NOTE: This is a sub-page off the main redundant cloud hosting configuration guide. If you've arrived at this page first, I recommend reviewing the parent page first.
End goal of this step
When you've completed this portion of the guide, you should have the following:
- a drbd volume in sync between both database servers
- mysql should be serving requests with its data stored on the drbd volume
- heartbeat will be managing the failover of mysql, drbd, and memcached
Getting DRBD off the ground
All of these steps will need to be done on both nodes unless otherwise specified.

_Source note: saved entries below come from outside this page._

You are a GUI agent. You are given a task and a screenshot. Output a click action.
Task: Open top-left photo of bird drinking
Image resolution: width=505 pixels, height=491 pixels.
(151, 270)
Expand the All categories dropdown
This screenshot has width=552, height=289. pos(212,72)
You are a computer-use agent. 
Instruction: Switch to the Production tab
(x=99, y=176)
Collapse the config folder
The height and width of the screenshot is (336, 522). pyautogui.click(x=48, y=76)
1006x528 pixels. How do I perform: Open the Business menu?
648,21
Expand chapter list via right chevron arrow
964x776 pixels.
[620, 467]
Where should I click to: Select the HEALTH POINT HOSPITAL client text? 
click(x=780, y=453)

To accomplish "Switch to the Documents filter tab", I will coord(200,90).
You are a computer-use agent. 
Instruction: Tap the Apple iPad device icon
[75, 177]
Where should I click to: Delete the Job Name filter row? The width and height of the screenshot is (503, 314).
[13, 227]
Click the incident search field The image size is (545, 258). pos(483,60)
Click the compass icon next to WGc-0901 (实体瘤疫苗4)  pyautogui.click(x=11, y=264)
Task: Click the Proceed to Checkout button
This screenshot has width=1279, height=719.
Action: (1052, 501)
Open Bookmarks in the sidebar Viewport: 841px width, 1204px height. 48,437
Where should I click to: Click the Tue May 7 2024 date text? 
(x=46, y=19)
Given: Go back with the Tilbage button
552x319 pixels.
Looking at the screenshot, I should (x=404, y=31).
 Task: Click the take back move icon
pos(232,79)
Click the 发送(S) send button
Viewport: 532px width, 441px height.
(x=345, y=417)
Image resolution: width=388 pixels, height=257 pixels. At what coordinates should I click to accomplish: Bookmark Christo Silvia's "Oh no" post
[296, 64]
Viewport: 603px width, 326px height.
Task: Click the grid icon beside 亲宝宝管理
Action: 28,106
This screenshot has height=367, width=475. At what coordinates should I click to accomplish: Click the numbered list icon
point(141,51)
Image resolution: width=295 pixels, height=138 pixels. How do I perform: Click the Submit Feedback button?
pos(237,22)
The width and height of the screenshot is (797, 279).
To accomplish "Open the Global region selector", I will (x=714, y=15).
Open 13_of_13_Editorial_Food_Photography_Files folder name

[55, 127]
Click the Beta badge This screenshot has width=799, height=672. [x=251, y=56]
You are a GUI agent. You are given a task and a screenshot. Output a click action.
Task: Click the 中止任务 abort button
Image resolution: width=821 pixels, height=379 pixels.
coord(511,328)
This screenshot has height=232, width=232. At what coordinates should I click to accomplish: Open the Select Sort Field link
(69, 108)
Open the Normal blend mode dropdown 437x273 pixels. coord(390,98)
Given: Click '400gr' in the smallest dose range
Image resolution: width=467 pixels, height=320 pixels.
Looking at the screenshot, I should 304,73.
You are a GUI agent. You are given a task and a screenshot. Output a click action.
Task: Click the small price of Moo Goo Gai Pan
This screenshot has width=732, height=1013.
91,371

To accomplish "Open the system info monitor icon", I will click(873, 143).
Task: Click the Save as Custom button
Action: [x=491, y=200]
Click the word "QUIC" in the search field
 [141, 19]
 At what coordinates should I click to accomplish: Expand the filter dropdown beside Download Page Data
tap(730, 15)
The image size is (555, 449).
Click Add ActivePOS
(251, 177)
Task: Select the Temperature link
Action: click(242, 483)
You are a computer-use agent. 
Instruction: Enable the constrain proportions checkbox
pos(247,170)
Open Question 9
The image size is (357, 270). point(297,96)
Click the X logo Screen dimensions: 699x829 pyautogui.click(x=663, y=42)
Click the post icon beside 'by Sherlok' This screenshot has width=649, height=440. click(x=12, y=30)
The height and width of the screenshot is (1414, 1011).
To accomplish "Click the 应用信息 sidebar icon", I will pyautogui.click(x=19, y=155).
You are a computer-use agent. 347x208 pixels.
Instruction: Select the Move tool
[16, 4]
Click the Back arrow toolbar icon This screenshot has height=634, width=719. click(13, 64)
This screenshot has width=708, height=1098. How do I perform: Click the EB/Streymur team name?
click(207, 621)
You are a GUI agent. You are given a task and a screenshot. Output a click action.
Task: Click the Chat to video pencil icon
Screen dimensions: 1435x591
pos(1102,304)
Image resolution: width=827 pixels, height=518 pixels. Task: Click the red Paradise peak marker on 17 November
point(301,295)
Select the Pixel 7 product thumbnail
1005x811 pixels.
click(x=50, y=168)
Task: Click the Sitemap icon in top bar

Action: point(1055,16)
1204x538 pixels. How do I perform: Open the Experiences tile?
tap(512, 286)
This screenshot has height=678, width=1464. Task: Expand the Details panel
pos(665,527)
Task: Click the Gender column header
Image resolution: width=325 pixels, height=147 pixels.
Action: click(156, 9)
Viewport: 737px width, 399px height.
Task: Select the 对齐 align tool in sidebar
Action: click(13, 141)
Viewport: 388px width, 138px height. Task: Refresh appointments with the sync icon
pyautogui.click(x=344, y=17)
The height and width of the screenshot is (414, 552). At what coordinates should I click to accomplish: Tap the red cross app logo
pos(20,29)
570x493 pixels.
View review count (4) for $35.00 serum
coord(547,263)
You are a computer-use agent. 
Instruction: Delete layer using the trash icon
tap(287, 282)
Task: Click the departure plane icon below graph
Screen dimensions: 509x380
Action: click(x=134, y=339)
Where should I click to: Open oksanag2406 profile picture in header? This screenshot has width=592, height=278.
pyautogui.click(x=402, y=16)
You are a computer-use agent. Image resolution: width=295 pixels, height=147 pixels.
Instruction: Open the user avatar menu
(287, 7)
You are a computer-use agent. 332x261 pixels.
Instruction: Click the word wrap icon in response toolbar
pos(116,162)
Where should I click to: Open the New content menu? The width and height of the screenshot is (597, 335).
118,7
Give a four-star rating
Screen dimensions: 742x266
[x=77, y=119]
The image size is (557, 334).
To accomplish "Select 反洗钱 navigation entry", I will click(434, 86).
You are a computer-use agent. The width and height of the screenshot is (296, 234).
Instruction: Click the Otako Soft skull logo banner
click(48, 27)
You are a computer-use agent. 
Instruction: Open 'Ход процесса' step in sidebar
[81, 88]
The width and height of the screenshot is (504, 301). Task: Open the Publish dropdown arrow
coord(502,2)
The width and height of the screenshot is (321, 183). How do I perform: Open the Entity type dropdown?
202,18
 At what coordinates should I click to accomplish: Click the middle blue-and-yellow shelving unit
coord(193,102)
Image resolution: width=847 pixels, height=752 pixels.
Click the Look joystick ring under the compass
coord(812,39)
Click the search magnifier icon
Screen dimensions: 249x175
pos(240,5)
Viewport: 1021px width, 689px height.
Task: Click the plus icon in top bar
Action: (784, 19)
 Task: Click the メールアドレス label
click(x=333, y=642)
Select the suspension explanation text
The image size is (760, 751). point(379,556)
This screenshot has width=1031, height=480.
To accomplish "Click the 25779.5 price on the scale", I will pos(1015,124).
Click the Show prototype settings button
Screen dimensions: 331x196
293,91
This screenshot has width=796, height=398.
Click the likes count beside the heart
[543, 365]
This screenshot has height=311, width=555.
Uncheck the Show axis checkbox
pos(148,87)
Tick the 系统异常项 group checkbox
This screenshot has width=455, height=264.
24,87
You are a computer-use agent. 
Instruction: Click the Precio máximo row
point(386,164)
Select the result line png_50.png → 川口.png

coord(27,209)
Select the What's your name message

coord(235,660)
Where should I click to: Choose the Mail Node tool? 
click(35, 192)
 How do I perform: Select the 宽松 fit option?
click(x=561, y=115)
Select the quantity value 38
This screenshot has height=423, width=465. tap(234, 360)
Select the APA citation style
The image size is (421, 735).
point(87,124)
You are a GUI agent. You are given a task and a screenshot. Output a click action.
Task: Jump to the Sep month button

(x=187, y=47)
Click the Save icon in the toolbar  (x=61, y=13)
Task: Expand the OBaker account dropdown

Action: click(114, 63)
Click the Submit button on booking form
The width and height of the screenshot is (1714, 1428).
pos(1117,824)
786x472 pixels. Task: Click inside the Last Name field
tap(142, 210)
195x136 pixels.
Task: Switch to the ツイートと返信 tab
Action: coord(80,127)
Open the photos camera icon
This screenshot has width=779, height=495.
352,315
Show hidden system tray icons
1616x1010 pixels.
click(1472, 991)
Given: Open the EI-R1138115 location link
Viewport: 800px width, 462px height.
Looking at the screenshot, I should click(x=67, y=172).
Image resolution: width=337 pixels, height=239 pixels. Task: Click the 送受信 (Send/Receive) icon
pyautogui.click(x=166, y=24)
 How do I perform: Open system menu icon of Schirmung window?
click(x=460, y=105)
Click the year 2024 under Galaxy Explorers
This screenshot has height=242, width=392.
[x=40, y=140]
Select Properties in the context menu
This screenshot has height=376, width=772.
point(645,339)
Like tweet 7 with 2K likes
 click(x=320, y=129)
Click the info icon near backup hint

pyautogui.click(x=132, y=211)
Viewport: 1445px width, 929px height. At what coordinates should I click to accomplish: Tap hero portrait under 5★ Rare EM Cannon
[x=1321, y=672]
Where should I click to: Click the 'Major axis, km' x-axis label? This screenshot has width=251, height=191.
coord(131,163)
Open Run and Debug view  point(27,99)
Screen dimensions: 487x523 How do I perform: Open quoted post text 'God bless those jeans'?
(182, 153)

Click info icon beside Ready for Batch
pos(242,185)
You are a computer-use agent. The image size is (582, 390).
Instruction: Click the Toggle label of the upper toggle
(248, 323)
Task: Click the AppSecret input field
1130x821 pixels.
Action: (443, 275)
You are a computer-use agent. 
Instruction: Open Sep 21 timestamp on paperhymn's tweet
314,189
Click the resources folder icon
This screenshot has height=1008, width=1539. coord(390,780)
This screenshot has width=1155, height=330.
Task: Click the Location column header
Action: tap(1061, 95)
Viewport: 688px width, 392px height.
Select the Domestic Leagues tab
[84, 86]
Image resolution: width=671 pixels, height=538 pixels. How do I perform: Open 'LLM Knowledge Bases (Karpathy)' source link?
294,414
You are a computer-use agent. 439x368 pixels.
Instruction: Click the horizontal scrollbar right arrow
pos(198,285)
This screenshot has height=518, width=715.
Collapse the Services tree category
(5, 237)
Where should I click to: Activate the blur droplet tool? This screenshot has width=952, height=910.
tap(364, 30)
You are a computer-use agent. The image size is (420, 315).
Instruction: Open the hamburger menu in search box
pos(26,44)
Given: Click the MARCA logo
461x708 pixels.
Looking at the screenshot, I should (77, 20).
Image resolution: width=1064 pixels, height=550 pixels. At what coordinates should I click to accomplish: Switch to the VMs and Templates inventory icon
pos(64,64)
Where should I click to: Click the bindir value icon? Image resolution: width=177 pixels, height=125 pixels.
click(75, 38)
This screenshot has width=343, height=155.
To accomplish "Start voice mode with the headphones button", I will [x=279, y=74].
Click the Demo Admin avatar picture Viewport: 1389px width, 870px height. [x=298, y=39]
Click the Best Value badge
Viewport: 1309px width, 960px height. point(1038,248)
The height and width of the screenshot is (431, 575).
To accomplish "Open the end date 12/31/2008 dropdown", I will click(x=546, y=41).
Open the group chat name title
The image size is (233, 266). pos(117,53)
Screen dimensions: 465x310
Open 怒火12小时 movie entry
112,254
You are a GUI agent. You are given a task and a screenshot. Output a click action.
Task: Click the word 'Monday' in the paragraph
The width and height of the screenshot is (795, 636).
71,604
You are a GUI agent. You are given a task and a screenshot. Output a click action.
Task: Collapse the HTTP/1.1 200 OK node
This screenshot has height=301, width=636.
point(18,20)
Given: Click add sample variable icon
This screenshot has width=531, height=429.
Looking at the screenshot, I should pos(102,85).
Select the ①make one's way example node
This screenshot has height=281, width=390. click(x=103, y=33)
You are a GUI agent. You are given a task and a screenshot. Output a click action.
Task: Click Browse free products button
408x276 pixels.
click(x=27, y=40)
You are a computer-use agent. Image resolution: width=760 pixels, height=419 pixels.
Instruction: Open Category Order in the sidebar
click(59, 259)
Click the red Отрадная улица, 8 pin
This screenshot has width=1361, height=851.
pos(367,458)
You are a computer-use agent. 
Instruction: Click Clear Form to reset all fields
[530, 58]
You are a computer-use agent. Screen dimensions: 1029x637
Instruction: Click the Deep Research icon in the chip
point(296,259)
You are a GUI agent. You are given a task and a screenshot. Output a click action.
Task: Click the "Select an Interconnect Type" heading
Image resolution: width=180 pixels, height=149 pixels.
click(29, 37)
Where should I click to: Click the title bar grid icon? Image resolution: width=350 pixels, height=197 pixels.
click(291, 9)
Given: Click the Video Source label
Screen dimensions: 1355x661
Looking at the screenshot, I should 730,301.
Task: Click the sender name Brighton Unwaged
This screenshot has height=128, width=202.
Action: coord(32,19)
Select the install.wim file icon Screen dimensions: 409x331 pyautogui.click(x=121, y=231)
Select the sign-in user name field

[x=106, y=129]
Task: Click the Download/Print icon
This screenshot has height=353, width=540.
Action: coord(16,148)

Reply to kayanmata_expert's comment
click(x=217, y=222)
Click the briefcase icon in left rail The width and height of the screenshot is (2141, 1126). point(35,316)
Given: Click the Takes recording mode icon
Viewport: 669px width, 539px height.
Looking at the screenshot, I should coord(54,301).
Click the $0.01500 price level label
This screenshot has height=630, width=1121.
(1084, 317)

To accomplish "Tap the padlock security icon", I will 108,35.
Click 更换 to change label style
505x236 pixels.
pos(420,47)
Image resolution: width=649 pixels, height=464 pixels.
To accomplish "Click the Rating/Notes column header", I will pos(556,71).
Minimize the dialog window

You'll first need a drbd kernel module. If you're on Rackspace's Cloud Servers or Slicehost and you're using kernel 2.6.32.12-rscloud or later, then this has already been done for you. Otherwise, you'll need to install or build a DRBD kernel module for your distribution (Fedora users can run yum install drbd).
Install the relevant drbd and heartbeat packages on each node:
yum -y install vim heartbeat drbd-heartbeat drbd-utils
If you don't already have a block device ready for DRBD to use, create a loop file on each node. I'm using a 5GB DRBD volume on each node:
dd if=/dev/zero of=/drbd-loop.img bs=1024 count=5242880
You'll need an init script to set up the loopback devices at boot time for drbd.
$ cat /etc/init.d/loop-for-drbd
#!/bin/sh
#
# Startup script for drbd loop device setup
#
# chkconfig: 2345 50 50
# description: Startup script for drbd loop device setup
#
### BEGIN INIT INFO
# Provides: drbdloop
# Required-Start:
# Required-Stop:
# Default-Start: 2 3 4 5
# Default-Stop: 0 1 6
# Short-Description: set up drbd loop devices
# Description: Startup script for drbd loop device setup
### END INIT INFO
DRBD_FILEDATA_SRC="/drbd-loop.img"
DRBD_FILEDATA_DEVICE="/dev/loop7"
LOSETUP_CMD=/sbin/losetup
# Source function library
. /etc/rc.d/init.d/functions
start () {
echo -n $"Setting up DRBD loop devices..."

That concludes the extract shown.